Gender and Otherness in the Humanities (GOTH)

Interview with (Peg) M A Katritzky, Senior Research Fellow, Department of English & Creative Writing

Can you tell me more about Gender and Otherness in the Humanities (GOTH)?

In 2019, GiTH (Gender in the Humanities) a research group active in the Arts Faculty of The Open University from around 1990 to 2013, was relaunched as GOTH (The Centre for Research into Gender and Otherness in the Humanities). A substantial US award funded the launching of GOTH as a Research Centre based in the OU’s School of Arts and Humanities, Faculty of Arts and Social Sciences, and a three year GOTH Doctoral Studentship, awarded to Chris Dobson in 2020.

Our annual programme of events, planned and guided by our Committee and Advisory Board, is designed to appeal at various levels. We support OU researchers and postgraduates with specialist interests wishing to strengthen their interdisciplinary network; additionally, we welcome all OU employees and postgraduates with more general GOTH-related interests wishing to meet colleagues and enjoy a cultural experience, at whatever level of engagement. GOTH currently has more than 50 members.

Are you talking about the Humanities at any time, or is there a focus in terms of historical period?

We welcome collaboration with the Faculty’s historically focused research groups, such as those for the Classical, Medieval & Early Modern and Post-Colonial periods. Rather than having a specific historical focus, we aim to support members’ GOTH-related research interests. In connection with one of these, ShAC, I published a book chapter (“Margaret Cavendish’s Female Fairground Performers”) in The Palgrave Handbook of the History of Women on Stage, 2020 (see publicity poster with Bernardine Evaristo below). GOTH provides a platform for members’ research bids, and has recently submitted a GOTH-based bid for European funding for EURO-PPP (Trans-European Performance, Practice and Patronage as Cultural Heritage).

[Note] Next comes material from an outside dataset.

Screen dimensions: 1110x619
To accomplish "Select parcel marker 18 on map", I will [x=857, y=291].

If successful, this collaborative international three year project will examine live travelling performance of every period, with particular emphasis on the present.

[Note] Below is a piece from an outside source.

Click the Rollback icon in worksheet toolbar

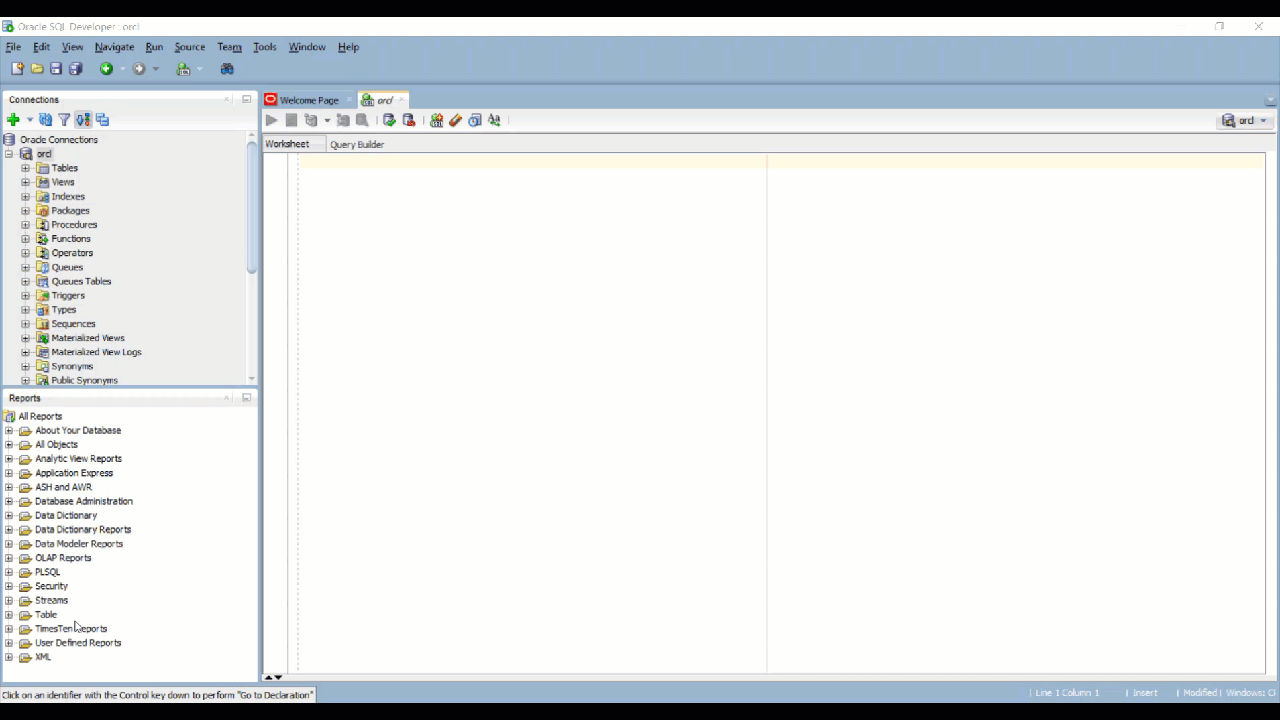409,120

Poster for The Palgrave Handbook of the History of Women on Stage, 2020

What events are you holding online? Are there ways in which lockdown and online meetings gives a group like GOTH greater global reach?

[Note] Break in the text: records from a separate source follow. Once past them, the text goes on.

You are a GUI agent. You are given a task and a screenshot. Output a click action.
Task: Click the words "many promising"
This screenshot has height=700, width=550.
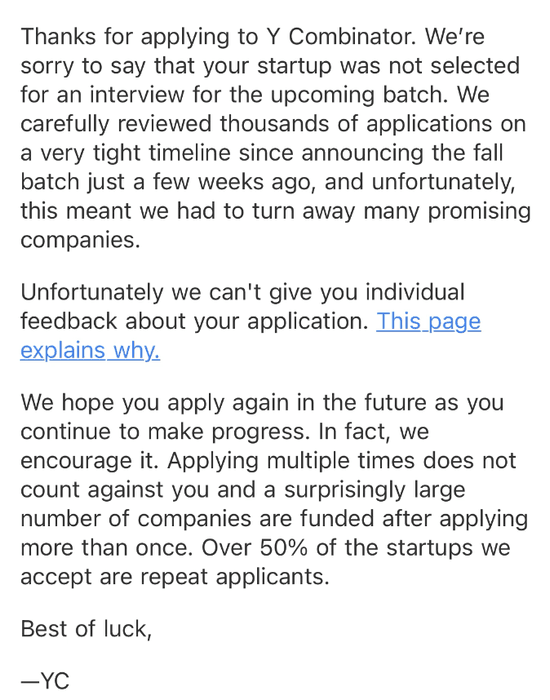[447, 212]
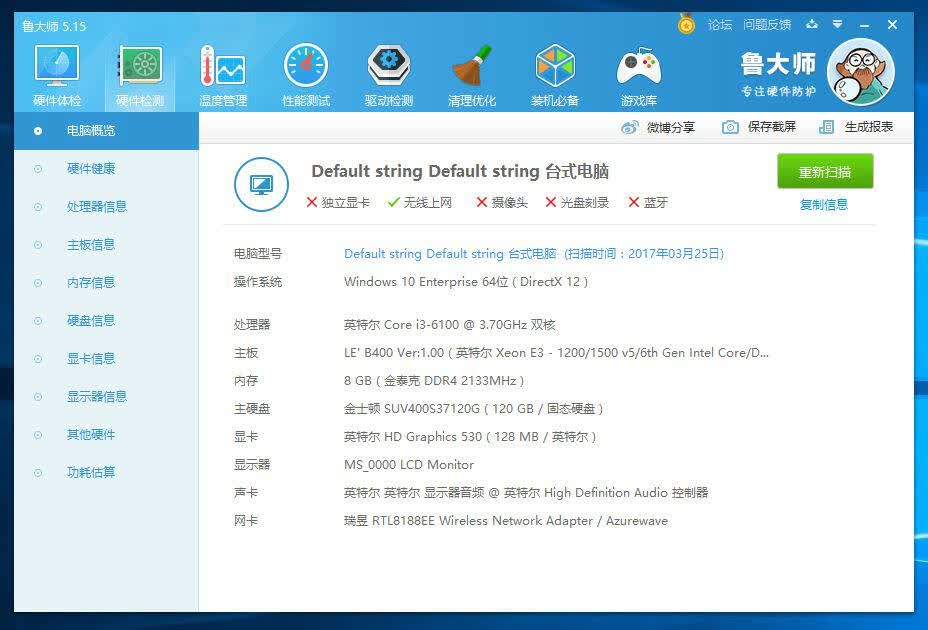The height and width of the screenshot is (630, 928).
Task: Click 保存截屏 camera screenshot button
Action: click(759, 127)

For now, we are adapting our regular events to the pandemic by going online with our entire events programme, and maximizing current opportunities to attract inspirational overseas presenters and widen participation:

* The live performances at our October 2019 launch party led to requests for more live theatre visits. While that’s on hold, Christine Plastow led an October 2020 online viewing of the recorded livestreamed production of By Jove Theatre Company’s Medea LIVE, followed by lively online discussion; more performances will follow.

* Our first Reading Group (‘Nationalism and Feminism’) was a live event led by Suman Gupta in January 2020; on 3 December 2020, Francesca Benatti will go online with our second Reading Group (‘Digital Comics’).

* Similarly, the first GOTH / Health & Wellbeing PRA Joint Annual NetWorkshop was held live in January 2020, with around 20 delegates enjoying excellent presentations by PG Kim Pratt and postdoc Sally Blackburn-Daniels, and an informative funding workshop led by Shaf Towheed (English) and Gaynor Henry-Edwards (WELS), followed by a Research Showcase of members’ recent publications and funding successes. The second Joint Annual NetWorkshop (4 Feb 2021), featuring OU speakers Sophie-Grace Chappell (keynote, Philosophy) and Naomi Barker (Music) will be online.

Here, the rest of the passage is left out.